§ **Set problem 1**
Update the Pacific Fire album text from "Pacific Fire is" to "release in 2017.", replacing "Japanese only release" with "Japan-exclusive release".

Studio album by George Benson
- Released: 1983
- Recorded: July – October 1975
- Studio: Van Gelder Studio, Englewood Cliffs, NJ
- Genre: Soul; funk; jazz; pop;
- Length: 37:49
- Label: CTI
- Producer: Creed Taylor

George Benson chronology
| In Your Eyes (1983) | Pacific Fire (1983) | I Got a Woman and Some Blues (1984) |

= Pacific Fire =

Pacific Fire is an archival studio album by George Benson released in 1983 by CTI Records. This album consists of unreleased tracks recorded during the 1975 Good King Bad sessions. It is credited as the final release for CTI before the label temporarily folded until the 1990s. It was given its first ever official CD issue as a Japanese only release in 2017.

§ **Supplied records**
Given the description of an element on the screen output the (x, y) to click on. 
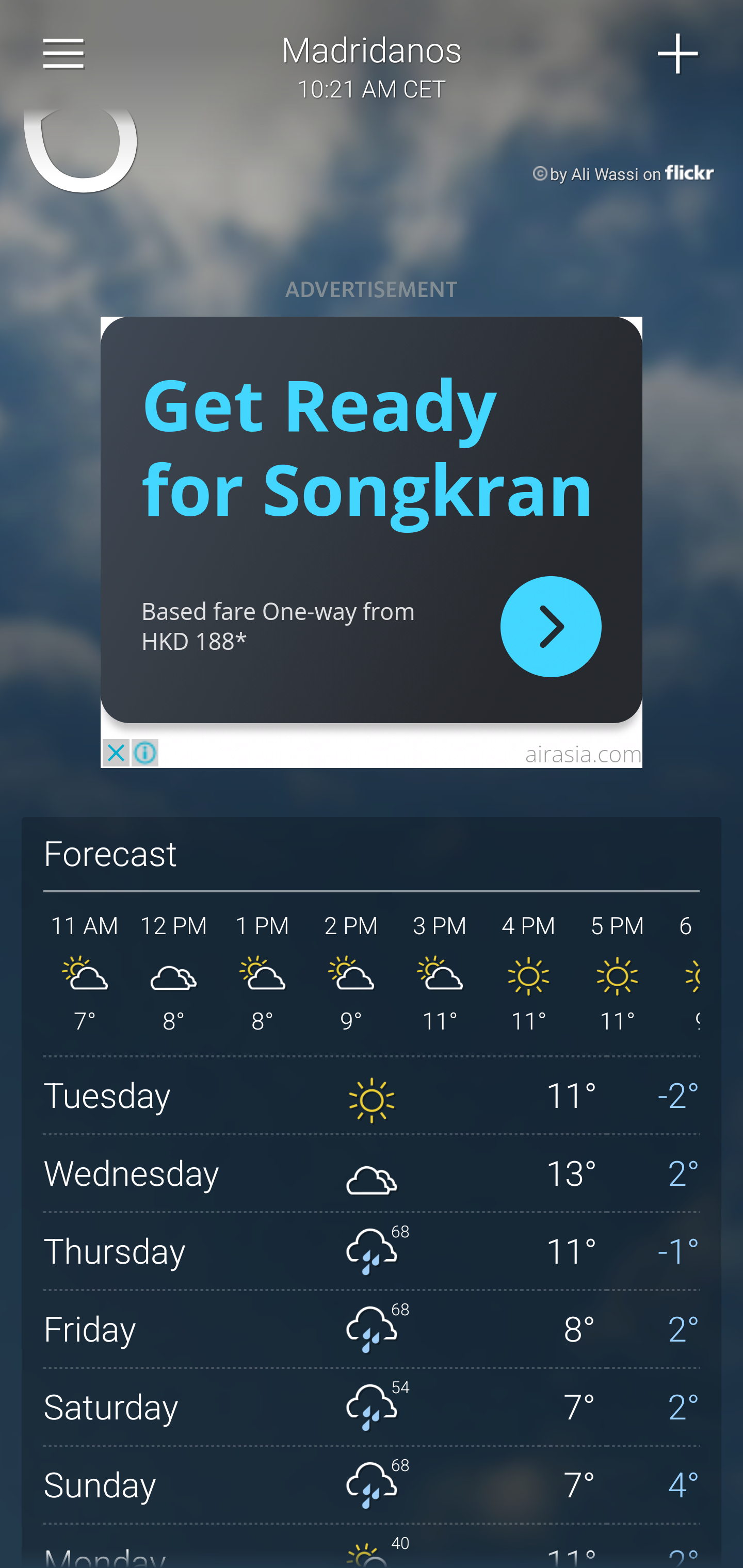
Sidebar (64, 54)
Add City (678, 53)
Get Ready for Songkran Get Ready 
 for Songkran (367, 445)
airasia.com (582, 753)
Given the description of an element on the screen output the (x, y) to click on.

* * *

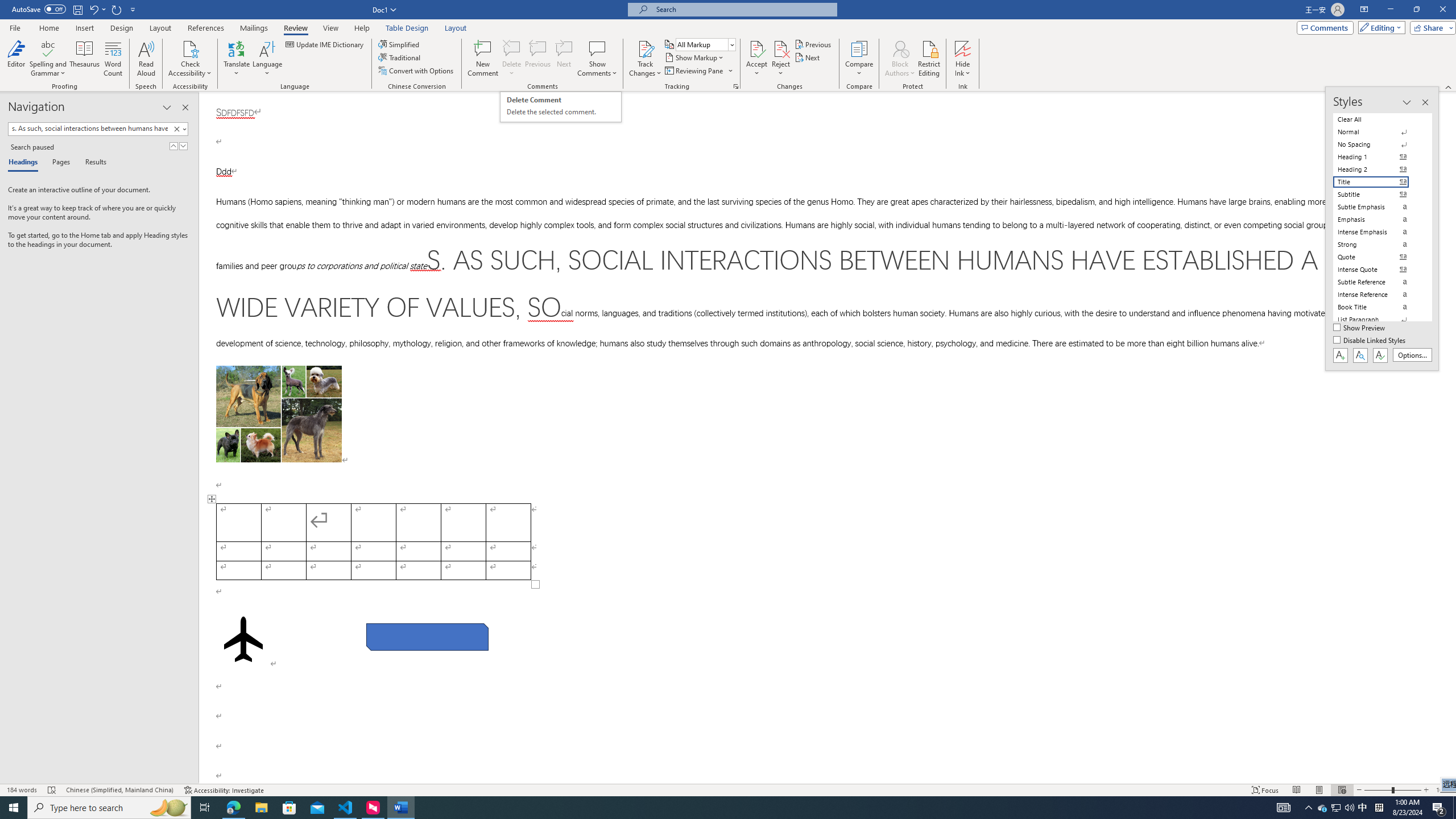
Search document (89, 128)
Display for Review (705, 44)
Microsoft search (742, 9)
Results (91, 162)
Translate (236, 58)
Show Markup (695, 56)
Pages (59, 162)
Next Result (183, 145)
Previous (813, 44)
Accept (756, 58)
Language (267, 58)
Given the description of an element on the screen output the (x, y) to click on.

§ **Set problem 2**
Write out the listing lines from the line with "Search document (89, 128)" to the line with "Language (267, 58)", keeping both of those lines and adding nothing else.

§ **Exercise output 1**
Pacific Fire is an archival studio album by George Benson released in 1983 by CTI Records. This album consists of unreleased tracks recorded during the 1975 Good King Bad sessions. It is credited as the final release for CTI before the label temporarily folded until the 1990s. It was given its first ever official CD issue as a Japan-exclusive release in 2017.

§ **Exercise output 2**
Search document (89, 128)
Display for Review (705, 44)
Microsoft search (742, 9)
Results (91, 162)
Translate (236, 58)
Show Markup (695, 56)
Pages (59, 162)
Next Result (183, 145)
Previous (813, 44)
Accept (756, 58)
Language (267, 58)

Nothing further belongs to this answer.